Answer: Eastern Fleet
Ranger was the first purpose built aircraft carrier in the US Navy. Commissioned in June 1934, she was closer in size to the pioneering USS Langley than the much larger Lexington and Saratoga, and was also significantly slower, also lacking torpedo protection. Although Ranger served in the Pacific during the pre-war period, in January 1939 she left San Diego to undertake operations in the Caribbean based at Guantanamo Bay in Cuba, before proceeding to Norfolk to take up station with the Atlantic Fleet. It was while based in Virginia that Pearl Harbor was attacked - the loss of almost all of the Pacific Fleet's battleships led to a need for more aircraft carriers to be sent to Hawaii. However, Ranger's limitations in terms of size, speed and protection led to her being left in the Atlantic Theater.

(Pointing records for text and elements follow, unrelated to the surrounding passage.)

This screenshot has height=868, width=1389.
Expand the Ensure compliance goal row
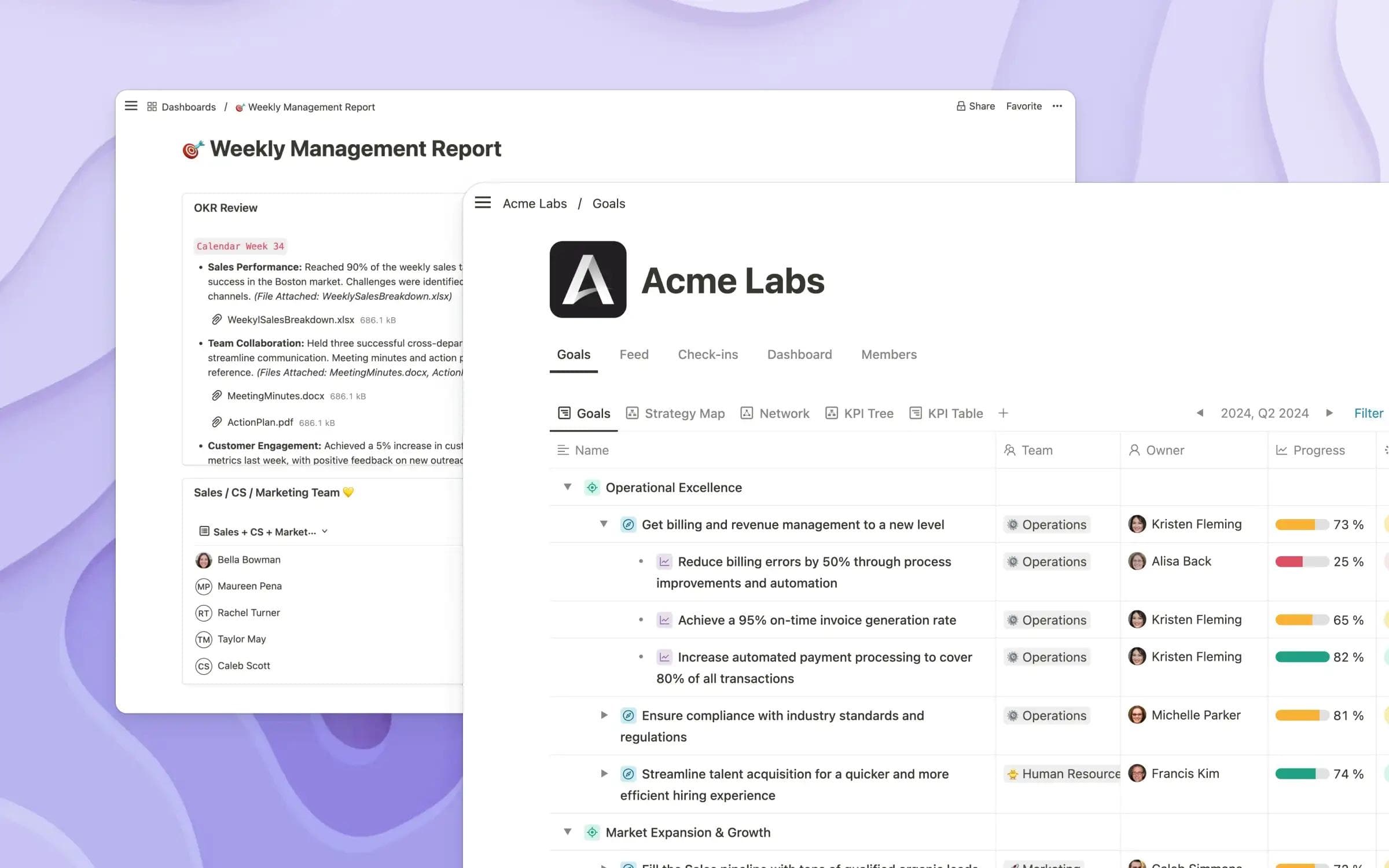tap(604, 715)
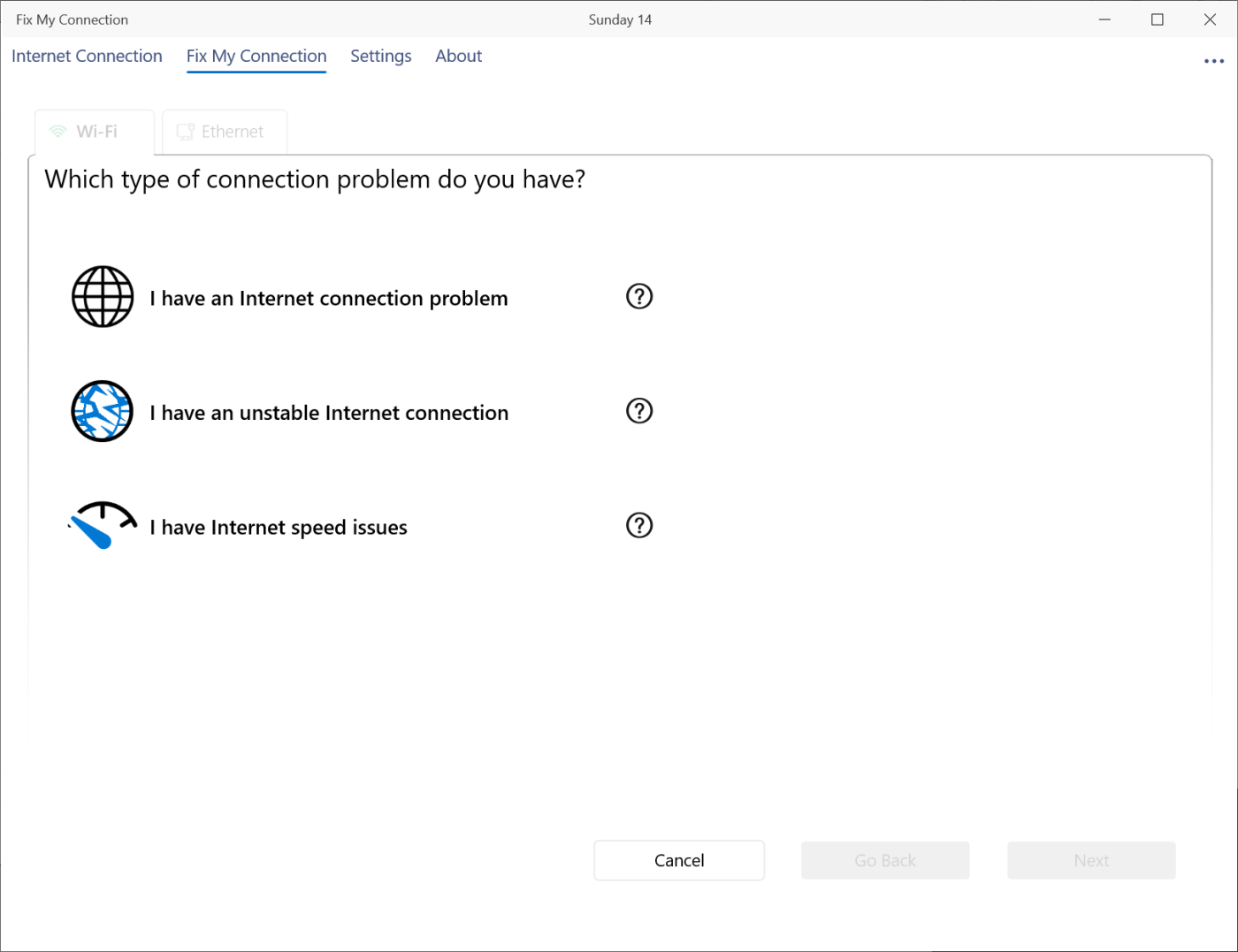Click the Next button
Image resolution: width=1238 pixels, height=952 pixels.
(1090, 860)
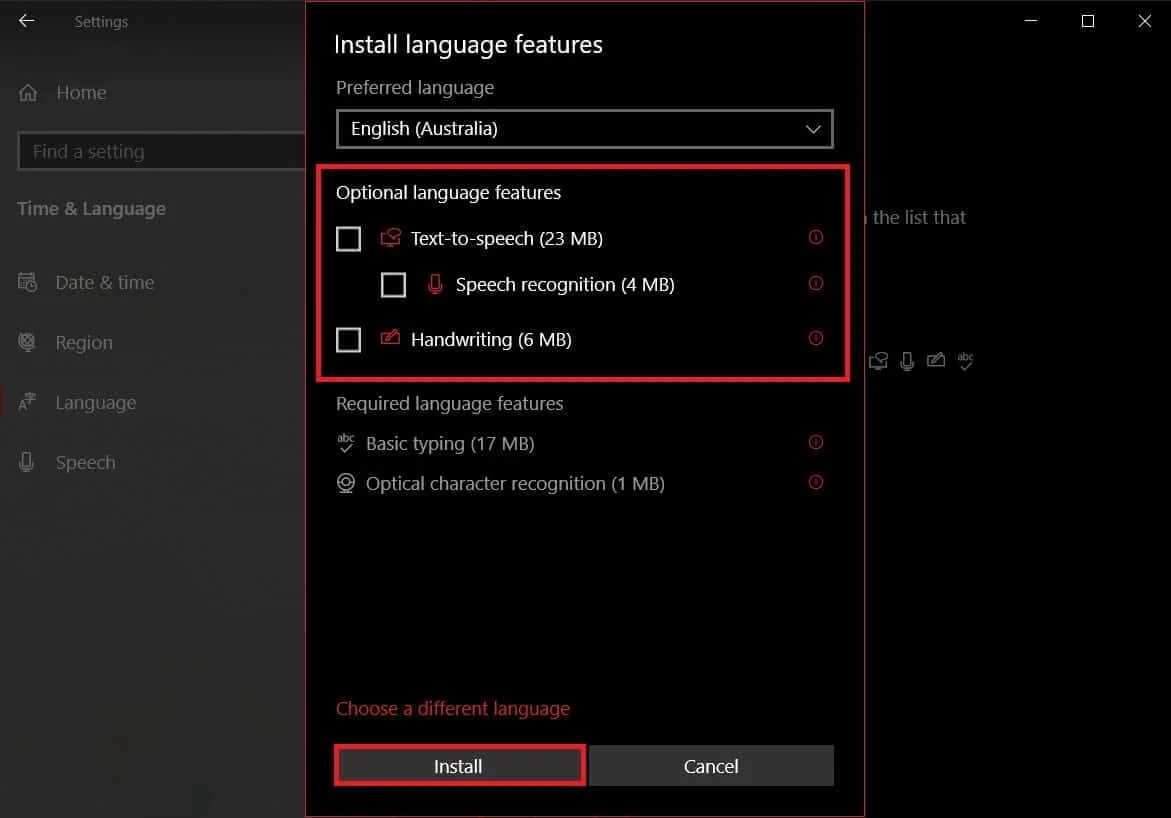Open Date & time settings
The height and width of the screenshot is (818, 1171).
(107, 282)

In April 1942, Winston Churchill sent a message to President Roosevelt requesting reinforcement of the Royal Navy's Eastern Fleet, at the time stationed in Ceylon, following the Indian Ocean Raid, in which the Japanese had attacked British shipping and bases in the region. This had resulted in the loss of three major British warships, the heavy cruisers HMS Dorsetshire and HMS Cornwall, and the aircraft carrier HMS Hermes. Churchill requested that the US send Ranger, plus the battleship USS North Carolina, to reinforce the Eastern Fleet. Admiral Ernest King, the US Chief of Naval Operations, was adamant that no major US fleet unit, especially Ranger, be sent to the Indian Ocean, and drafted a response to Churchill's request bluntly stating this. In an effort to maintain diplomacy, President Roosevelt amended this to play up Ranger's deficiencies, with instead the ship being used to ferry fighters for the 10th Air Force based in India.